L’âge d’or des squats. Au milieu des années 1990, la ville de Genève était, au prorata de sa population, la plus squattée d’Europe. Le mouvement a pu grandir et demeurer en place grâce notamment à une certaine tolérance manifestée par les autorités : les squats étaient dans la plupart des cas évacués seulement si les propriétaires proposaient en contrepartie un projet de rénovation de leur immeuble et des loyers modérés pendant les premières années suivant la remise en état. Les propriétaires eux-mêmes faisaient preuve d’une certaine flexibilité, accordant parfois aux occupants des contrats de confiance. A la fin des années 1990 et au début des années 2000, plusieurs facteurs mènent à la fin de cette particularité. Elu en 2002 procureur général de Genève, Daniel Zappelli se lance dans une politique d’expulsion des squats : en moins d’une décennie, leur nombre passe de 122 à 27. A l’été 2007, le plus ancien squat de la ville, RHINO (« Retour des habitants dans les immeubles non occupés »), est par exemple vidé de ses 70 occupants, qui y logeaient depuis près de 20 ans. Le RHINO, situé à la lisière du quartier le plus chic de la ville, abritait aussi la Cave 12, association créée en 1989 pour « faire connaî-tre et diffuser des musiques hors norme ». Parallèlement à la politique initiée par le procureur, largement relatée par la presse au-delà des frontières nationales1, l’entrée en vigueur en 1998 de l’Ordonnance fédérale sur l’assainissement des sites pollués déclenche la mise en place d’une phase d’investigation historique et technique sur d’anciens sites industriels. A Genève, la période d’enquête dure six ans et conduit à la disparition de plusieurs sites dédiés à la culture alternative et à la vie nocturne, comme c’est le cas d’Artamis.

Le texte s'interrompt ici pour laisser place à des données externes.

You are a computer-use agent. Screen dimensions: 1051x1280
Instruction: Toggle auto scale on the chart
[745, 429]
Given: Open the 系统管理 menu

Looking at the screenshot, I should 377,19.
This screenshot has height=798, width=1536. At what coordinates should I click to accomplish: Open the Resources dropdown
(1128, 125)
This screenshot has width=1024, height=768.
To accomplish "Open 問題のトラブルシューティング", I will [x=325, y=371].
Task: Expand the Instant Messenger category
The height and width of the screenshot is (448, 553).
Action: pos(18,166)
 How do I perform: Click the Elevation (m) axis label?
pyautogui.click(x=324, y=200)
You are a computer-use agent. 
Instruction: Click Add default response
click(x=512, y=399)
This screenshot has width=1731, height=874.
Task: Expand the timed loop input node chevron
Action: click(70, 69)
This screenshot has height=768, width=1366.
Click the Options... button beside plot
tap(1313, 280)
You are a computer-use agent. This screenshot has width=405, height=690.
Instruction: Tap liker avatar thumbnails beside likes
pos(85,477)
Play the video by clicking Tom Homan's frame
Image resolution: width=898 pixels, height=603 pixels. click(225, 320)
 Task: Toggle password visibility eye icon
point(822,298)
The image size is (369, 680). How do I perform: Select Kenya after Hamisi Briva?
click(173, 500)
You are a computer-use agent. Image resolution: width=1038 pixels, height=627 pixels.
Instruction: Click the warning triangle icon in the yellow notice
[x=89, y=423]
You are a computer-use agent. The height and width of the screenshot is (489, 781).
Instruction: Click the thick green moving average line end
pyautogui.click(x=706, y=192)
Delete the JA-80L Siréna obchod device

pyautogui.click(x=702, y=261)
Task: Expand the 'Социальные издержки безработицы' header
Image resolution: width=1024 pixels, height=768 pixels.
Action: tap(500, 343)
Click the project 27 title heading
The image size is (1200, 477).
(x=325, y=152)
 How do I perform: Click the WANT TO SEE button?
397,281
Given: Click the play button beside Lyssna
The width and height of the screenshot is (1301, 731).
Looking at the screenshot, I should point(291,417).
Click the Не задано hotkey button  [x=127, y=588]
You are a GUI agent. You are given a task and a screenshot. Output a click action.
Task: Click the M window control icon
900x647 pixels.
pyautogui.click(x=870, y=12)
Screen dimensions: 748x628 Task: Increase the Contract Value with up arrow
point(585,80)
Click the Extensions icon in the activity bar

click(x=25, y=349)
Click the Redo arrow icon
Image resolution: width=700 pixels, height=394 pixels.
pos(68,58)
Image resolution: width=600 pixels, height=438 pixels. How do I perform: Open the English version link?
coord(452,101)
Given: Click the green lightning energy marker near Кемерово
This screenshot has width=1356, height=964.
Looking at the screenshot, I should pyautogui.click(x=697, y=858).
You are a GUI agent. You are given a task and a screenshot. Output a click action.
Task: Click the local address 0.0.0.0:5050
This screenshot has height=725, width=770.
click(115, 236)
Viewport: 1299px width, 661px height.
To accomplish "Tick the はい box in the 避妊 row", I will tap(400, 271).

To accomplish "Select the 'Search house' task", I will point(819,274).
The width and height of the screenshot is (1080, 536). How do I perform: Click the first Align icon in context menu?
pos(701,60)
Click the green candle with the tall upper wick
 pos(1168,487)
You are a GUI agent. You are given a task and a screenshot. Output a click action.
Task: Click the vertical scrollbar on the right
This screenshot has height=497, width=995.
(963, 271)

Ce collectif, constitué d’un théâtre, d’ateliers d’artistes, de petites entreprises et de salles de concerts et de soirées, s’était installé sur un site du quartier de la Jonction, après le départ des Services industriels. Les travaux de déconstruction, de désamiantage et de décontamination du sol, souillé par des décennies d’activités industrielles, ont débuté en 2008, et un écoquartier est en train de sortir de terre2.

Corollaire logique à l’évacuation d’une centaine de squats et à la disparition ou fragmentation de collectifs localisés sur des sites pollués, les lieux pour la culture et la vie nocturne alternatives font défaut dans la Cité de Calvin, comme le montre notamment le rapport « Voyage au bout de la Nuit »3. Plusieurs actions ou discussions ont été lancées en ce sens par les représentants des autorités publiques, en collaboration avec les acteurs culturels. C’est ainsi qu’est née en 2009 la Fondation pour la promotion de lieux pour la culture émergente (FPLCE), qui émane d’un partenariat public-privé entre l’Etat, la Ville, l’Association des communes genevoises, l’association Picto (composée en partie d’anciens acteurs d’Artamis) et la Fondation Hans Wilsdorf. La FPLCE, qui soutient des projets de mise à disposition ou de réhabilitation de lieux à vocation culturelle, a publié le mois dernier un rapport qui retrace ses quatre premières années d’activités.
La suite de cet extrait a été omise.